Introduction: Recycle Dead UMBRELLAS Into Great BAGS of All Kinds

About: Aiming to get a Show and tell maker fair going in March 2009. Anyone in UK or willing to travel, please let me know.

In this Instructable I will show you how to make use of all the dead umbrellas that lie around the city in wet windy weather.

I guess Instructablers are really green generally so you will like this way to recycle the dead umbrellas and at the same time have handy compact shopping bags so that you never need a plastic supermarket bag ever again. They roll up so small you can keep one in the pocket of each coat and handbag.

Step 1: What You Will Need

Obviously, you first need a broken umbrella that is beyond fixing.

These are very easily come by, especially in city centres in wet windy weather. In one week I gathered over 30 umbrellas on the 2 minute walk from my home to the station and the 10 minute walk from the station to my office in the city centre. I just helped myself to the umbrellas jammed into the public waste bins.

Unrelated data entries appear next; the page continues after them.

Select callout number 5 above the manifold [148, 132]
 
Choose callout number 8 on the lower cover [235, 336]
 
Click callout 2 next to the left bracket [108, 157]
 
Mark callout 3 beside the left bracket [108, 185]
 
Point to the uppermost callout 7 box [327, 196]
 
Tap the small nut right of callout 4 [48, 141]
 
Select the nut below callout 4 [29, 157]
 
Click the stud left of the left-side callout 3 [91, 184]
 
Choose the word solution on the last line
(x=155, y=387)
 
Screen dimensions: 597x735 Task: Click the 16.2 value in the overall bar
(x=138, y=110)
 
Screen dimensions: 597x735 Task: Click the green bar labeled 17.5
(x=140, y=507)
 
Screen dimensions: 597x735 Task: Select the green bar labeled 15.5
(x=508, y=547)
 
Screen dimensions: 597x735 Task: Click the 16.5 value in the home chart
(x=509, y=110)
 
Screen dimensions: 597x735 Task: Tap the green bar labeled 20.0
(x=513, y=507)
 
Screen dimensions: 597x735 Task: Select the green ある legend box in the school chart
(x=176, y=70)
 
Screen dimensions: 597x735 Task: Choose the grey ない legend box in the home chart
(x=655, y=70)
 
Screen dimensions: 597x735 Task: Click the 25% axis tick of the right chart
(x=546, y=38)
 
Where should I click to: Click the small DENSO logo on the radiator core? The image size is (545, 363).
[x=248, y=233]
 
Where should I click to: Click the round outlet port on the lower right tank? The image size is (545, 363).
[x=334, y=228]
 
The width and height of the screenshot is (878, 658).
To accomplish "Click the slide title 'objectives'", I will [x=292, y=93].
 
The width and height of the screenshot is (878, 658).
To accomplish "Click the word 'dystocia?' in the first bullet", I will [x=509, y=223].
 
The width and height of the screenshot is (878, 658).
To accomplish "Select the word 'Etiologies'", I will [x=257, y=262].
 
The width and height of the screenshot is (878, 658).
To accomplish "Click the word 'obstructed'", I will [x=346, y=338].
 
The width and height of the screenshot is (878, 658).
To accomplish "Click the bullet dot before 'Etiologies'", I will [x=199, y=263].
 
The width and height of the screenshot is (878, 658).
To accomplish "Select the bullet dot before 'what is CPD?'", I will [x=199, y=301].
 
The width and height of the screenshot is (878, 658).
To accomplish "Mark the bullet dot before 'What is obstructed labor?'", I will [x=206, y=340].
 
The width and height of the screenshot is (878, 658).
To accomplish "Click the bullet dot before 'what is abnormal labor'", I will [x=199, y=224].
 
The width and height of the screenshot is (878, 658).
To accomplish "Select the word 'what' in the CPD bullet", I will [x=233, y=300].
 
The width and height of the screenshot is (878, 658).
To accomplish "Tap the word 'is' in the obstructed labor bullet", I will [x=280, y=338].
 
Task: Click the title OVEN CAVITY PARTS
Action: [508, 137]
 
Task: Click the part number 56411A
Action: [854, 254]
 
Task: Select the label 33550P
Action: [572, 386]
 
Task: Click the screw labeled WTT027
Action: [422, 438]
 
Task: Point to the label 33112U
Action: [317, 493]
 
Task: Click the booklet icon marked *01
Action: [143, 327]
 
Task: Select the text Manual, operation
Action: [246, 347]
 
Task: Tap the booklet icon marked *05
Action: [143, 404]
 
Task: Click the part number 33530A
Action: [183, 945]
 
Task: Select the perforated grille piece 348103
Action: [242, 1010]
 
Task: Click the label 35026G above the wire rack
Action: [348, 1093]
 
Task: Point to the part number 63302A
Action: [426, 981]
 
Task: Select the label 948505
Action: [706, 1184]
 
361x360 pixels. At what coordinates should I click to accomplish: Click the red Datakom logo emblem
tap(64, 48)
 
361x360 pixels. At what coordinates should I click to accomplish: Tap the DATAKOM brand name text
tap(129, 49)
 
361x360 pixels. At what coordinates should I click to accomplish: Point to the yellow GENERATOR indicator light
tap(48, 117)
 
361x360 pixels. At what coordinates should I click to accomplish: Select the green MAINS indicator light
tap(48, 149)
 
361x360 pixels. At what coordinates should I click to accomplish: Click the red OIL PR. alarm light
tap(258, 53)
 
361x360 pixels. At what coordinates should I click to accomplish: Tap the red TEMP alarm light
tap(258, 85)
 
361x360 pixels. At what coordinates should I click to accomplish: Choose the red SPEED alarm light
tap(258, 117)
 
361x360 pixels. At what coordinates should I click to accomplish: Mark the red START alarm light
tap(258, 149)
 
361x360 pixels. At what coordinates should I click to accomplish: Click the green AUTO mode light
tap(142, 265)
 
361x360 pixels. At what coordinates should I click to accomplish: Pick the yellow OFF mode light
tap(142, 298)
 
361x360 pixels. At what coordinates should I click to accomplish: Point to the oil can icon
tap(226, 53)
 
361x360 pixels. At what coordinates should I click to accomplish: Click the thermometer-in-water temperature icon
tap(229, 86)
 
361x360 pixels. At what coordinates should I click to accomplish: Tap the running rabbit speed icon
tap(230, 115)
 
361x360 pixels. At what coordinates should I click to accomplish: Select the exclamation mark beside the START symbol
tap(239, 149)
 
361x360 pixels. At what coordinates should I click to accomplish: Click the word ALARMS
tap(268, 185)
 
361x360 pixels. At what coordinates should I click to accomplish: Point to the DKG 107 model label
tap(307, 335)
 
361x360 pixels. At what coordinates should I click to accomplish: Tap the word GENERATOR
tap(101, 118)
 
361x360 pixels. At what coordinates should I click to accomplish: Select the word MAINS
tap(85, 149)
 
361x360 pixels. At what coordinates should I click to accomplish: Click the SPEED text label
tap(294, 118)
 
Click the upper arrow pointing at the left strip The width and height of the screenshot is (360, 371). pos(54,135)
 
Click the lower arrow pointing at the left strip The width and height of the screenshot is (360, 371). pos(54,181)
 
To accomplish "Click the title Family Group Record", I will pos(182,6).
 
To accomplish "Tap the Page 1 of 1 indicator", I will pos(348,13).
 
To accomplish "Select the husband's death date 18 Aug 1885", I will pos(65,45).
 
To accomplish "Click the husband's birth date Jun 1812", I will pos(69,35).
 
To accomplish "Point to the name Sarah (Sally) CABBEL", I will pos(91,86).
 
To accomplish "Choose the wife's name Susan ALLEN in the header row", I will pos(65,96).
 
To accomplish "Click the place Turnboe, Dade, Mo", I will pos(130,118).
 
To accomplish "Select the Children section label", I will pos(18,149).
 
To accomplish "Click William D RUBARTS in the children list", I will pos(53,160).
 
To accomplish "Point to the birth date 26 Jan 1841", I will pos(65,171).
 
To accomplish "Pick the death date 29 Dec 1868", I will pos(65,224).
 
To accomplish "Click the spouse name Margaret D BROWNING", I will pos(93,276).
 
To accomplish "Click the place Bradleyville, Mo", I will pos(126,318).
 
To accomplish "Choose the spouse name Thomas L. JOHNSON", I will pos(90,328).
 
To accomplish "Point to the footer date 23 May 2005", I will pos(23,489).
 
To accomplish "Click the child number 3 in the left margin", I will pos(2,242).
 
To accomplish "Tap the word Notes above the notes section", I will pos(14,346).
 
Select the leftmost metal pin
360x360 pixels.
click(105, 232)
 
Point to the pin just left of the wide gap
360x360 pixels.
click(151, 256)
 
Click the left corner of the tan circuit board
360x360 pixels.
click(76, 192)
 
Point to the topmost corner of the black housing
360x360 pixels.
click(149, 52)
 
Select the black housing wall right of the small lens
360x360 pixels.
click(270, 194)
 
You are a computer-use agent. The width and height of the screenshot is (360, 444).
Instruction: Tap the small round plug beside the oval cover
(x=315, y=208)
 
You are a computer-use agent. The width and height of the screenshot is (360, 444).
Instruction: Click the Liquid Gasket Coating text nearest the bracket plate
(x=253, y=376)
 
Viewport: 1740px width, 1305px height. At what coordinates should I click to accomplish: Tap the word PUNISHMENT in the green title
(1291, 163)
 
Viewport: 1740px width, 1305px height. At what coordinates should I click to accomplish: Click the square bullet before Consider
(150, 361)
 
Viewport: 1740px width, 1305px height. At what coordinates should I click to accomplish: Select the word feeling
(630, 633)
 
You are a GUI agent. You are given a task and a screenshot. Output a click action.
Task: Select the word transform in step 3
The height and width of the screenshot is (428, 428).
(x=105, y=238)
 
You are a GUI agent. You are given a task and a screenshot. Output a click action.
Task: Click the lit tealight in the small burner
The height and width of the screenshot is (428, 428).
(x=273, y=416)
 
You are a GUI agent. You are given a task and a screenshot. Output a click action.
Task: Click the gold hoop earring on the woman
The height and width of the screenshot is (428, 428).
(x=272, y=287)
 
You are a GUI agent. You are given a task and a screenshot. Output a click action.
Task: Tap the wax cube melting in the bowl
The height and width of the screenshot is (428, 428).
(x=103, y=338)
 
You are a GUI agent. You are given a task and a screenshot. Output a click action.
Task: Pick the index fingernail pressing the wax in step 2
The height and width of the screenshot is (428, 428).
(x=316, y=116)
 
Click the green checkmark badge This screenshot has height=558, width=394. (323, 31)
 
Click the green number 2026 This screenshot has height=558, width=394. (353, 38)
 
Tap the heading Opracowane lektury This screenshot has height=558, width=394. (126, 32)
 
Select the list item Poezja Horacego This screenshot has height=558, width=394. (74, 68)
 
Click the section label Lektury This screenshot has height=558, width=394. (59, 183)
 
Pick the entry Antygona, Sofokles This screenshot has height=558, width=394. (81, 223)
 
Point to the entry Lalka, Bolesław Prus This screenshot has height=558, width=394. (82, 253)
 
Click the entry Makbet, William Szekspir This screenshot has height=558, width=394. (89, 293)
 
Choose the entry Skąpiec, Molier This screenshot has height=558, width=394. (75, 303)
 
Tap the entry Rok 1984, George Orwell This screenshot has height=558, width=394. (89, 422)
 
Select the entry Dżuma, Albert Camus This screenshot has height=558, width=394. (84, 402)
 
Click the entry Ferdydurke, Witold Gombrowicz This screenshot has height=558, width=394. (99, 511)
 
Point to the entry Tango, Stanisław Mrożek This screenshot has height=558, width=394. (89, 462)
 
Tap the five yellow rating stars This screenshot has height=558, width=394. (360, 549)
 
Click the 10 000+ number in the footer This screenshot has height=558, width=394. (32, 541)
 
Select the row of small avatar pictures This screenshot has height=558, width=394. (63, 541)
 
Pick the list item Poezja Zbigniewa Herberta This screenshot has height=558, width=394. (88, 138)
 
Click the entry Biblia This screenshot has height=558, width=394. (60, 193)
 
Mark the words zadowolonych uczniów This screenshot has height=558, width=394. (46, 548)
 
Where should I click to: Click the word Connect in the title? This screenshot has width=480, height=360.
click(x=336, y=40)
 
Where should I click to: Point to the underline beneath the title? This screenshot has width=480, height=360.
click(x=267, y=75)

Here in Glasgow the small, telescopic umbrellas are popular and the majority of that type are black. I ended up with loads of them and, to avoid making a million small black boring bags, I used a lot of them either for lining some bags or for making handle strips. If you dont do that then you will need something to make handles or straps from: tape, bootlaces, string even.

Step 2: Preparation

Terminology I will use (probably not the official umbrella-makers' guild approved words):
Skin: the fabric of the umbrella
Struts: the metal or plastic rods that make the umbrella's skeletal shape under the fabric.
Ends: the little plastic thingies which are sewn onto the fabric and fit over the ends of the struts.
Handle: the whole thing from the bit that you hold, right to the ferrule.
Ferrule: the little end piece (metal or plastic)that makes the pointy bit on top of the open umbrella.


When you find the dead umbrella it is almost certainly going to be sopping wet ('cos its raining, innit?) and possibly grubby too, so you have two choices:
either
carry it home in a bag you carry with you for that purpose,
or
Strip the fabric off right there and then. You can really only do this with some of the big "golf" umbrellas. Due to the way they are made, you can slip the stitching over the struts and pull it straight off over the ferrule.

You cannot do that with the telescopic ones though, because the stitching is more complicated. I always have a penknife in my handbag (as in NCIS Gibbs' Rule 9, but i have always done this as you never know what you may find in your travels)and am shameless about stripping the skin off an umbrella in public.

Most umbrellas' end bits just pull off the struts, and are still sewn onto the fabric edge. If not you will have to cut them off with scissors. Then you have to cut the thread that sews the struts to the fabric - usually 3 or 4 points per strut. Lastly you have to cut around the ferrule to get the whole skin off the struts.

Now wash the fabric. It will dry very quickly. If you want to iron it smooth, be sure to use a cotton teacloth or something similar between the umbrella fabric and the iron or the fabric WILL melt excitingly.

Step 3: Cutting and Sewing

Now you need to use your imagination (or my ideas in the final step) to decide what bag you want. I first started doing this to make shopping bags to replace plastic supermarket bags. We have lots of lovely cottom bags etc in the house but I always forget to have one with me, especially for small shopping.

Umbrellas are either 8 skin panels (octagonalwhen you lay them flat)- picture 1, or6 skin panels (hexagonal) - picture 2. This affects what you can do with them.

The basic shopper is made by cutting the skin in half - pictures 3&4. Then you fold one half in half again, with the right side inside - picture 5.

From an 8-panel skin this gives you a shape which has the former edges of two panels at the top of the bag and a steep point for the bottom of the bag. Sew up the side and put some handles on and thats you done.

I do all my sewing with an old hand sewing machine I got out of a skip (dumpster in USA) so the bags are totally carbon neutral.

If truly desperate you could probably assemble these with staples and duct tape.

Step 4: Bags Galore

Instead of contributing to this disgusting plague of plastic as in the first picture you can let your imagination and creativity run wild to make all sorts of bags:
Shoppers
Beach bags
Backpacks
Manbags
Handbags
Shoulder bags


Step 5: Skeletons

I now have a lot of umbrella skeletons.The lengths and materials vary from steel to plastic to aluminium and some a long, some very short and jointed.

Anyone got any ideas for the struts?